EXTRACTED INFORMATION ::
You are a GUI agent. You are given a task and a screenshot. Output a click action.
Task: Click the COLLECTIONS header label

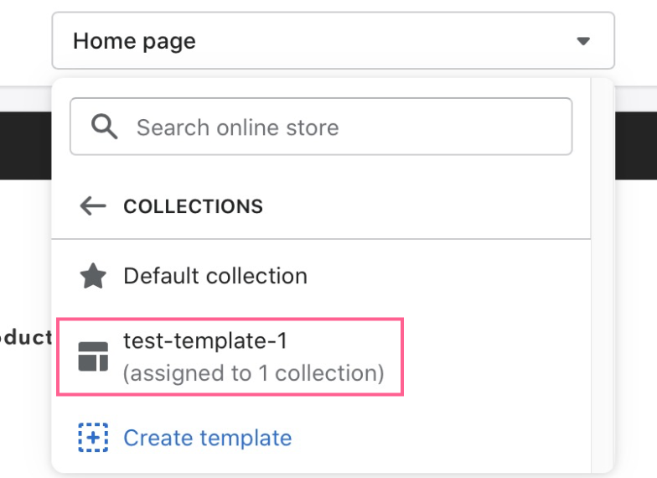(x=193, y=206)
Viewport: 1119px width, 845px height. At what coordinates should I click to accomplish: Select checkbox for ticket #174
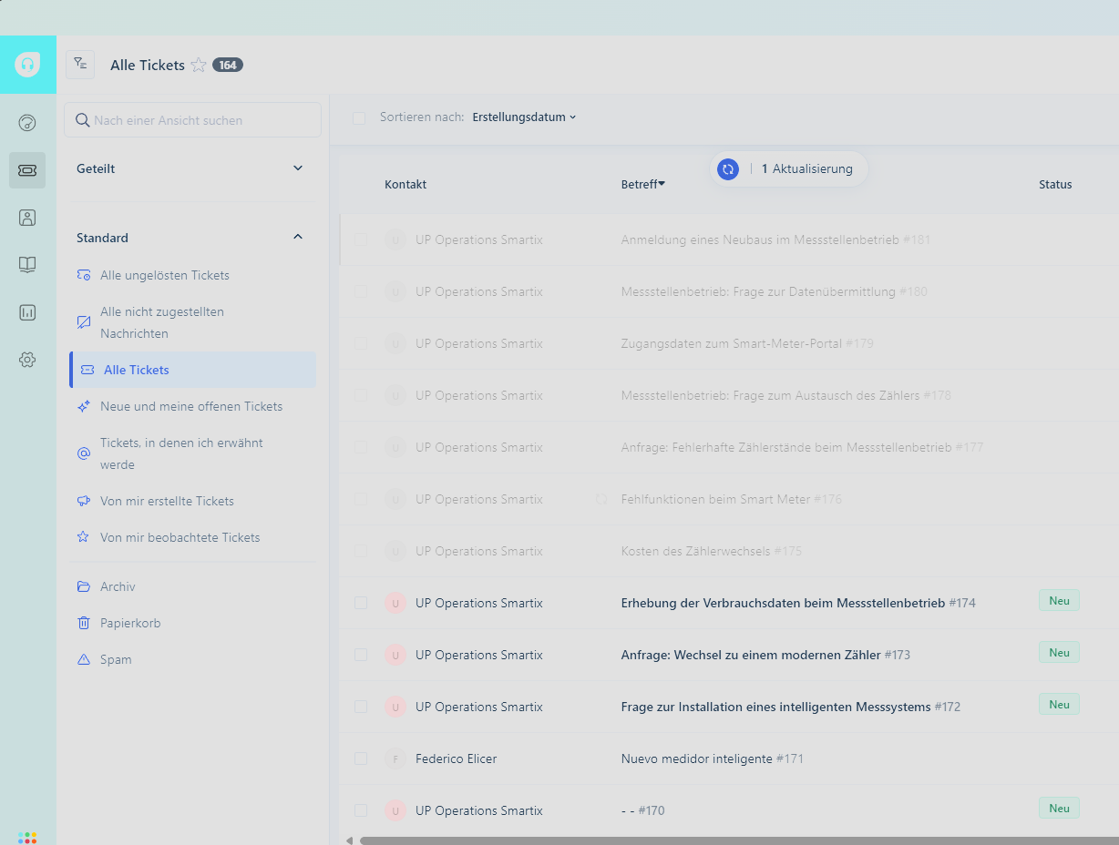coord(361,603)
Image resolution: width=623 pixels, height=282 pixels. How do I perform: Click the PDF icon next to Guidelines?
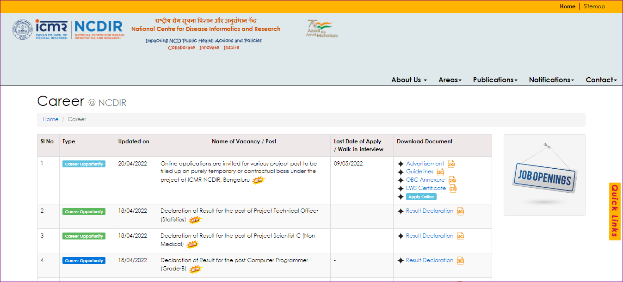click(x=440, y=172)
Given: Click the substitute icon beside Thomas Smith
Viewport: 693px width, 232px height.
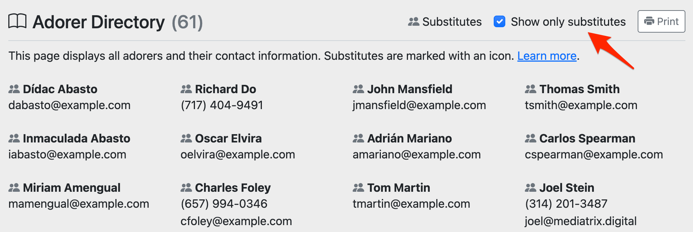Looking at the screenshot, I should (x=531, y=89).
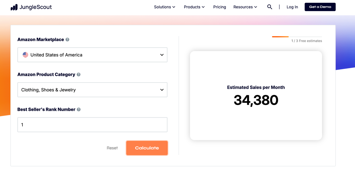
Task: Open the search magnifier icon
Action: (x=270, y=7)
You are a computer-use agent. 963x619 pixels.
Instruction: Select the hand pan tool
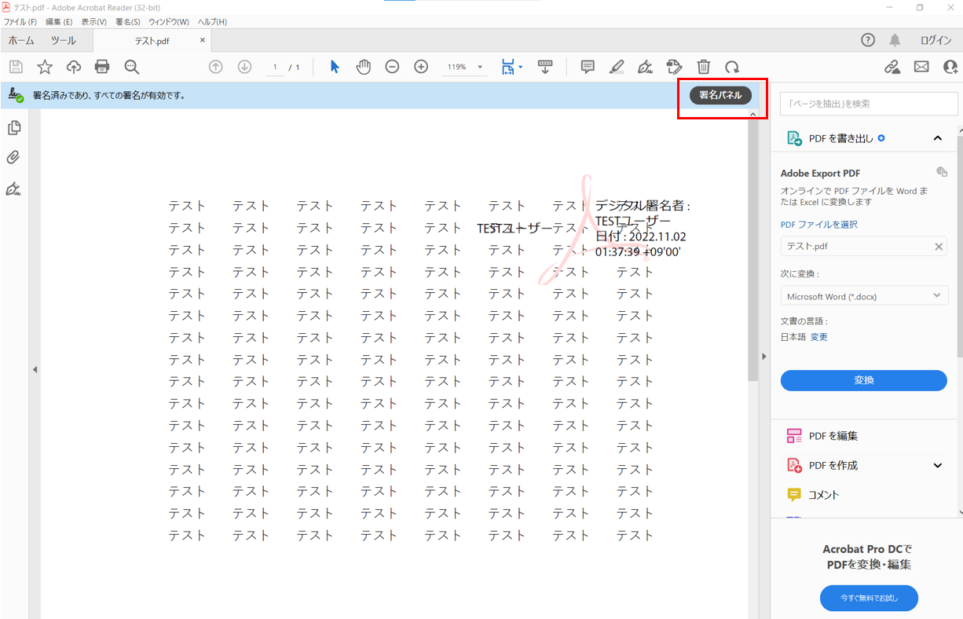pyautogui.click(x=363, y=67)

PROMPT :: Go through the listing and copy each line that includes the string "agent".

TASK RESPONSE ::
You are a GUI agent. You are given a task and a screenshot. Output a click action.
You are a computer-use agent. 963x619 pixels.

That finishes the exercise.